WHAT IS NEEDED: Within the entries that follow, show each line where the word "label" occurs.
++++
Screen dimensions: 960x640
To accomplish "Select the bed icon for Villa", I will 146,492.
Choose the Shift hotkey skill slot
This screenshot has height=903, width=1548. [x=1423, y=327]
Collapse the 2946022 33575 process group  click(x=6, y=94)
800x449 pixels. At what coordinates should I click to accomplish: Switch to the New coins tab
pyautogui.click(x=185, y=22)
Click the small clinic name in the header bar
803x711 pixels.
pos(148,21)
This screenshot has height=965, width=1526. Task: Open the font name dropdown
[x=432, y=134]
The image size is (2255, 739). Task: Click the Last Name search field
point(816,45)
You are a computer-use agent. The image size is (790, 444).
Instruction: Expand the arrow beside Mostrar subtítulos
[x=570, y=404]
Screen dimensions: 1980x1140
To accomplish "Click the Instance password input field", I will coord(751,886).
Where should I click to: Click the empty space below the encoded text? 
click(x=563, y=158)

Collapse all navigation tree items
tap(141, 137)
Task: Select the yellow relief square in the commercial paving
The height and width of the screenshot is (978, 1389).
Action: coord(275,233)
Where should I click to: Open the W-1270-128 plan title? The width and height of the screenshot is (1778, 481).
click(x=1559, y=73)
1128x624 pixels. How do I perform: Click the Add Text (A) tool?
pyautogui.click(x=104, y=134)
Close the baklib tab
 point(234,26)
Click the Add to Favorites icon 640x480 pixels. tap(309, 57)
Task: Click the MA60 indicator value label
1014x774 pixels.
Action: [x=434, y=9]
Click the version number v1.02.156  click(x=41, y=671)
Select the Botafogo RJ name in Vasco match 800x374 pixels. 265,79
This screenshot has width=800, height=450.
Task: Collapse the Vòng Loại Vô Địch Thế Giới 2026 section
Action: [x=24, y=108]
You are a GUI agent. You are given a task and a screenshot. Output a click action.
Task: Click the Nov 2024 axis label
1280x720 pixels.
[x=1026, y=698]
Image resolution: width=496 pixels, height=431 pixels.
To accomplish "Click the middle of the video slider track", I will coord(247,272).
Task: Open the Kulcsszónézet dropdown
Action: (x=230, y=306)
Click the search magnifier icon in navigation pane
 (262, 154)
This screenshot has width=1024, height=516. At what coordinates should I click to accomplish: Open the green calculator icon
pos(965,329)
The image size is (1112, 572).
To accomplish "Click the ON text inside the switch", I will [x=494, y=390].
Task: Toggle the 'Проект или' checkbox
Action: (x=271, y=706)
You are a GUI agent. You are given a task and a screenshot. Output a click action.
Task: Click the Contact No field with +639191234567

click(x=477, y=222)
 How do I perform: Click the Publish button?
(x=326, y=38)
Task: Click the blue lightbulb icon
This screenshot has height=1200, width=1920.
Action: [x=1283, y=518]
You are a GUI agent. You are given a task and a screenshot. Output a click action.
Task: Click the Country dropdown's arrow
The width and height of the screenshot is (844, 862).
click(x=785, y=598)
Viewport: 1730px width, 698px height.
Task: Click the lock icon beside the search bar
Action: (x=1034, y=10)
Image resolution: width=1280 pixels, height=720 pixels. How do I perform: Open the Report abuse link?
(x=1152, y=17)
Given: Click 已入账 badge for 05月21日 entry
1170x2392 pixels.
++++
ANSWER AREA:
Task: Click the MA60 indicator value label
Task: Click the Nov 2024 axis label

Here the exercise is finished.